A Revolução Cubana
O presente documento
foi originalmente escrito por Shane Mage em 1961, enquanto resolução da
Tendência Revolucionária para o Congresso da Young Socialist Alliance, grupo de
juventude do Socialist Workers Party dos EUA (SWP). Ela foi reimpressa em
julho/agosto de 1964 em Spartacist
No. 2, órgão da então revolucionária Liga
Espartaquista. Sua tradução para o português foi realizada pelo Reagrupamento
Revolucionário em março de 2013, a partir da versão em inglês disponível em
marxists.org.
“O documento a seguir,
apresentado em 1961 à Young Socialist Alliance por nossa tendência, recebeu
desde então impressionante confirmação.”
“Os prognósticos que ele lança
– por exemplo, os objetivos contrarrevolucionários da burocracia stalinista
russa em Cuba – passou no teste dos eventos que se seguiram: a crise dos
mísseis; o acordo de Moscou sobre o açúcar (ver Spartacist No. 1); e,
mais recentemente, a oferta de Fidel de chegar a um acordo com o imperialismo
norte-americano.”
“A resolução também declara
que ‘Tomado como um todo, o processo hoje em curso em Cuba é o de formação de
um Estado operário deformado – isto é, a criação de uma sociedade como a que
existe na União Soviética, no Leste Europeu e na China.’ Tem sido a nossa
opinião por mais de um ano que esse processo atingiu um tal ponto de
consolidação, que Cuba se tornou um Estado operário deformado.”
1. A revolução cubana constitui o ponto mais
alto do desenvolvimento revolucionário até hoje atingido no Hemisfério
Ocidental; ela é potencialmente o começo da revolução socialista
norte-americana. A realização desse potencial é possível apenas se a revolução
cubana uma vez mais salte à frente, interna e externamente, rumo ao
estabelecimento de uma democracia operária em Cuba e à disseminação da
revolução para ao menos os países decisivos da América Latina.
2. Apesar de enormes conquistas, Cuba
continua economicamente atrasada e isolada num Hemisfério Ocidental sob a
dominação do imperialismo dos EUA. Essa situação é a causa direta não só dos
obstáculos postos ao progresso da revolução cubana, mas também às poderosas
tendências à degeneração.
Sublevação Social
3. Para as massas
de Cuba, a conquista econômica mais significativa da revolução foi o aumento
substancial dos padrões de vida.
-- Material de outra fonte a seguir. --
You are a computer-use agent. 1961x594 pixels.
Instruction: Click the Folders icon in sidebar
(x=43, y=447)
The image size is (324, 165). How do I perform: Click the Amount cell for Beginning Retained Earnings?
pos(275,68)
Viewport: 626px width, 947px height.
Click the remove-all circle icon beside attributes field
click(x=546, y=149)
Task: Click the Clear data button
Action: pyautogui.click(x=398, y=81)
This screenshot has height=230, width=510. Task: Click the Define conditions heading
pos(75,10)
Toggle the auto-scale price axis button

Isso foi alcançado através de uma radical
redistribuição igualitária da renda e da riqueza, e de uma reorientação do
padrão de investimento visando dar prioridade à construção de escolas, casas, e
estabelecimentos de cultura e recreação. Ao mesmo tempo, teve começo uma
diversificação da agricultura cubana. A ação direta da classe trabalhadora em
tomar indústrias e, em muitos casos, em exercer o controle democrático da
indústria tomada; a organização do campesinato em cooperativas democraticamente
controladas; o armamento das massas com formação de milícias – tudo isso,
apesar de não ter se consumado enquanto controle do Estado pela classe
trabalhadora, de fato deu às massas um peso bastante real na vida política do
país. Essa foi uma importante conquista das massas cubanas e marcou a Revolução
como uma profunda sublevação social, que trouxe as massas cubanas pela primeira
vez na história ao controle parcial de seu próprio destino.
4. A revolução
basicamente revogou as formas de propriedades cubanas anteriores. Os
latifúndios possuídos pelos EUA e por cubanos se tornaram propriedade ou dos
trabalhadores camponeses ou do Estado. Toda a indústria possuída pelos EUA foi
confiscada e as propriedades de uma parte considerável da burguesia cubana
também foram expropriadas. Como Cuba segue livre do fardo de significativas
compensações e pagamentos de indenizações, essas medidas podem providenciar a
base estrutural para uma economia planificada de tipo não-capitalista.
5. A rapidez e
profundidade da mudança de propriedade têm sido essencialmente uma resposta às
ações do imperialismo dos EUA. Apesar de a revolução cubana ter iniciado com
objetivos puramente democrático-burgueses (reforma agrária, derrubada da
ditadura de Batista, independência nacional), isso não podia ser atingido sem
uma dura batalha contra o imperialismo dos EUA e seus partidários cubanos. A
recusa do regime de Fidel em se dobrar diante da chantagem e da agressão
econômica dos EUA, o levou a mobilizar as massas cubanas e lutar contra as
bases econômicas do imperialismo e o domínio da burguesia. Sua própria
sobrevivência o levou a destruir o velho exército e a polícia, que haviam sido
os bastiões da “democracia” de Grau e Prio, assim como da ditadura de Batista,
e substituí-los por um novo exército revolucionário e por uma vasta milícia
popular.
Imperialismo
dos EUA
6. A principal
preocupação do imperialismo dos EUA em sua perversa hostilidade à revolução
cubana tem sido a de garantir suas posições econômicas na América Latina. Os
EUA tem sido impedidos de uma invasão militar a Cuba apenas pela probabilidade
de que uma ação desse tipo faria a revolução se disseminar, ao invés de
suprimi-la, e a certeza de que uma tentativa dos EUA de ocupar Cuba seria
recebida pelo povo cubano com uma resistência de máxima ferocidade. Dessa
forma, a política dos EUA para Cuba tentou estrangular e distorcer a economia
cubana através de uma combinação de pressão militar e diplomática com clara
agressão econômica.
7. A economia
cubana tem sido capaz de continuar funcionando sob esses ataques somente porque
a União Soviética veio em sua ajuda, ao receber açúcar cubano em troca de
petróleo, munições e produtos industriais essenciais. Longe de ser altruísta,
essa ação se dá inteiramente para a vantagem econômica e política da burocracia
stalinista contrarrevolucionária que comanda na União Soviética e em outros
países do “campo socialista”. Ela objetiva pôr a revolução cubana sob controle
e usá-la como pressão sobre os EUA, como forma de ganhar mais concessões em um
possível pacto de “coexistência pacífica”.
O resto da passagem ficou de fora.